Aging exacerbates obesity-induced cerebromicrovascular rarefaction, neurovascular uncoupling, and cognitive decline in mice

Zsuzsanna Tucsek, Peter Toth, Stefano Tarantini, Danuta Sosnowska, Tripti Gautam, Junie P. Warrington, Cory B. Giles, Jonathan D. Wren, Akos Koller, Praveen Ballabh, William E. Sonntag, Zoltan Ungvari, Anna Csiszar

Research output: Contribution to journalArticle

62 Citations (Scopus)

Abstract

Epidemiological studies show that obesity has deleterious effects on the brain and cognitive function in the elderly population. However, the specific mechanisms through which aging and obesity interact to promote cognitive decline remain unclear. To test the hypothesis that aging exacerbates obesity-induced cerebromicrovascular impairment, we compared young (7 months) and aged (24 months) high-fat diet-fed obese C57BL/6 mice. We found that aging exacerbates the obesity-induced decline in microvascular density both in the hippocampus and in the cortex.

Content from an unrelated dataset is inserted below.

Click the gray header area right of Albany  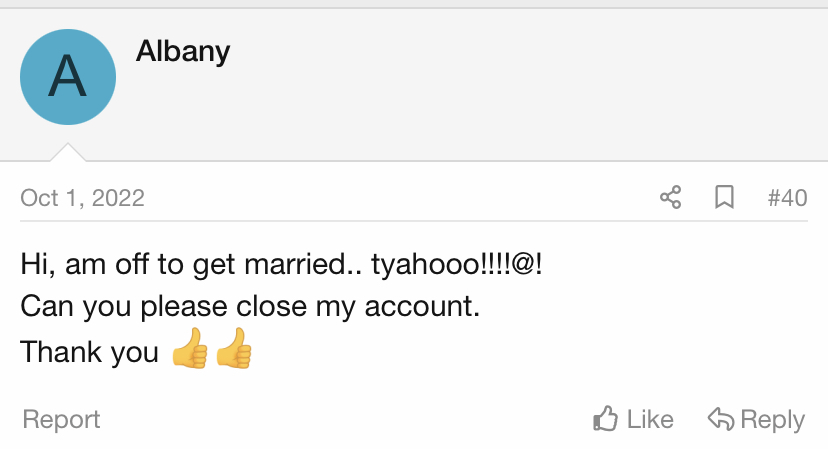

The extent of hippocampal microvascular rarefaction and the extent of impairment of hippocampal-dependent cognitive function positively correlate. Aging exacerbates obesity-induced loss of pericyte coverage on cerebral microvessels and alters hippocampal angiogenic gene expression signature, which likely contributes to microvascular rarefaction. Aging also exacerbates obesity-induced oxidative stress and induction of NADPH oxidase and impairs cerebral blood flow responses to whisker stimulation. Collectively, obesity exerts deleterious cerebrovascular effects in aged mice, promoting cerebromicrovascular rarefaction and neurovascular uncoupling. The morphological and functional impairment of the cerebral microvasculature in association with increased blood-brain barrier disruption and neuroinflammation (Tucsek Z, Toth P, Sosnowsk D, et al. Obesity in aging exacerbates blood-brain barrier disruption, neuroinflammation and oxidative stress in the mouse hippocampus: effects on expression of genes involved in beta-amyloid generation and Alzheimer's disease. J Gerontol Biol Med Sci. 2013. In press, PMID: 24269929) likely contribute to obesity-induced cognitive decline in aging.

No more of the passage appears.